You can guess there's a problem when questionnaires designed to gauge the suitability of employees ask about texting. While the Community and Public Sector Union tells me it is not standard for candidates to be asked about their device use directly, it is very likely that their acquaintances are asked about it, directly and indirectly. There's no doubt that texting is a relevant consideration for security, but it's probably also relevant for something else: the ability to get on with meaningful work.

While powerful tools that, when used prudently, can help the mind, mobile devices can also get in the way. The compulsion to text, tweet and message can become so big it interferes with ordinary life and responsibilities.

In her excellent book Alone Together: Why We Expect More from Technology and Less from Each Other, social researcher Sherry Turkle says texting is beguiling because it offers just the right amount of access and control. She calls the typical texter "Goldilocks".

"Texting puts people not too close, not too far, but at just the right distance," she says. "The world is now full of modern Goldilockses, people who take comfort in being in touch with a lot of people whom they also keep at bay."

It's enchanting. Texting offers a promise that a message will be received in seconds. And the promise is self-fulfilling. When you receive a text message, you attend to it, whether in a meeting or during a lecture, anywhere at any time.

Turkle's interviews with young people in the United States suggest that the key pay-off from texting is getting someone's attention and feeling important. It's not as demanding as a voice conversation and it offers the appearance of greater control (although without the ability to fine-tune the message through voice and facial cues). Although texters avoid the phone, many put so much effort into composing and editing texts that it probably doesn't save them time.

It makes life seem faster, and real face-to-face conversations seem painfully slow. And the format doesn't create spaces for learning. It shrinks time and our capacity for meaningful exchange.

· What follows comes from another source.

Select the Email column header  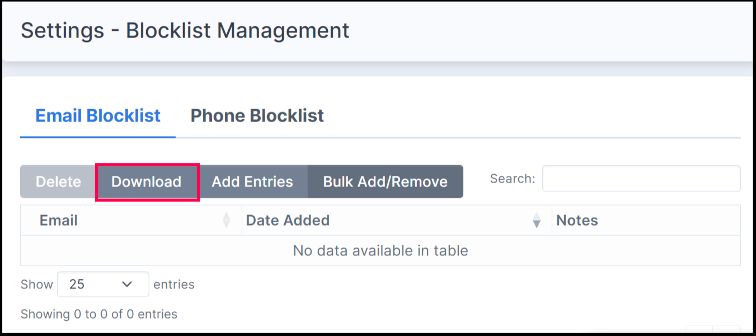(58, 220)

Compulsive texters aren't the only ones distracted by texts. They have a domino effect. Face-to-face communication can be rudely interrupted. When someone looks away to read a message, at least for an instant she has left the room.

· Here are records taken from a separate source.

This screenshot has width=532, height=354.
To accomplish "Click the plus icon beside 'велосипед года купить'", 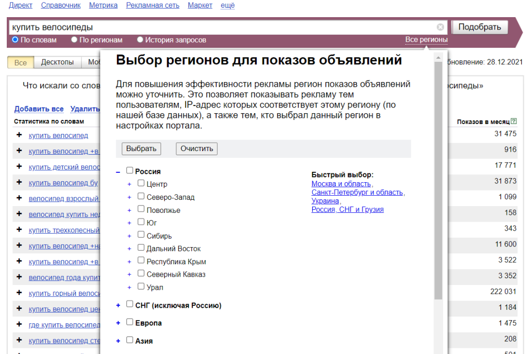I will pos(19,277).
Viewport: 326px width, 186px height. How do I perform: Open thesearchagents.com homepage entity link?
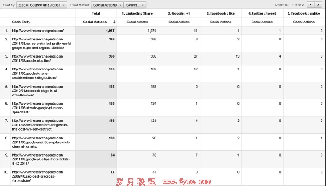tap(38, 31)
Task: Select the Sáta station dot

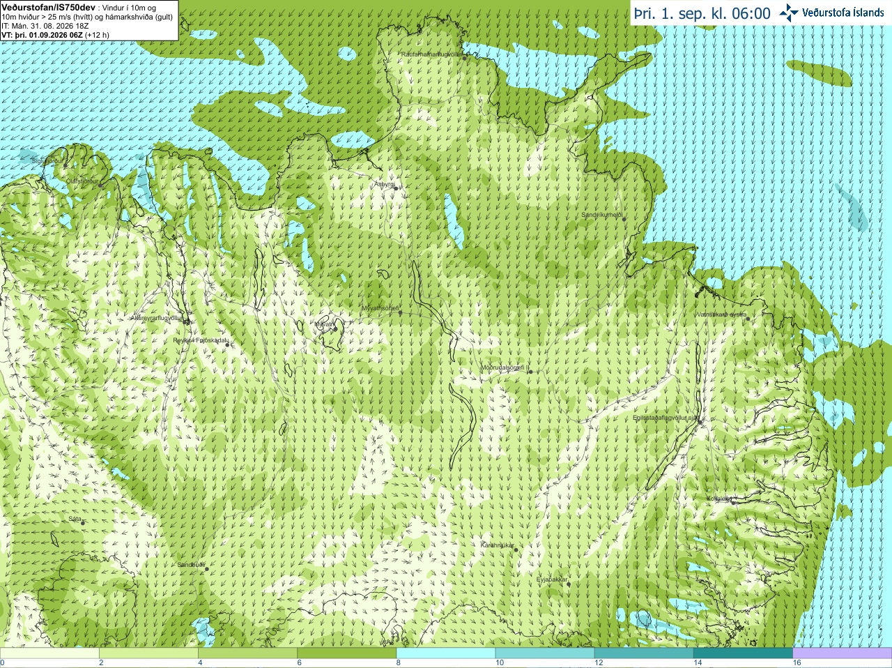Action: [x=83, y=523]
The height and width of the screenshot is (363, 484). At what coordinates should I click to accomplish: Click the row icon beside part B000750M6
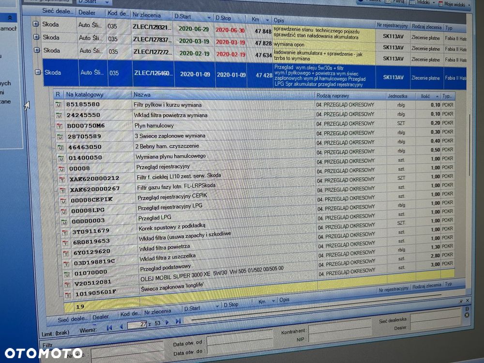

In Japan it's a recognised syndrome. The symptoms include compulsive texting for relationship maintenance and paying excessive attention to the need to reply. An ordinary user would attribute a delay to one of a number of causes, such as the receiver being busy or engaged in another conversation. People with text-message dependency feel neglected and anxious.

Researcher Tasuku Igarashi surveyed more than 1500 high-school students and found text-message dependency related to neuroticism and negative emotional states, including moodiness and anxiety. Sarah Butt and James Phillips of Monash University found that big text messagers are more likely to be neurotic, disagreeable, unconscientious and extroverted. Compulsive texting can be a marker.

And compulsive text and internet use can take time away from work, either directly or just while at work, as people put in extra internet hours at home to catch up. Asking questions about technology use is probably a good way to get a handle on who you are about to hire. It's controversial, not least because it further blurs the already-blurry line between what's private and what belongs to an employer.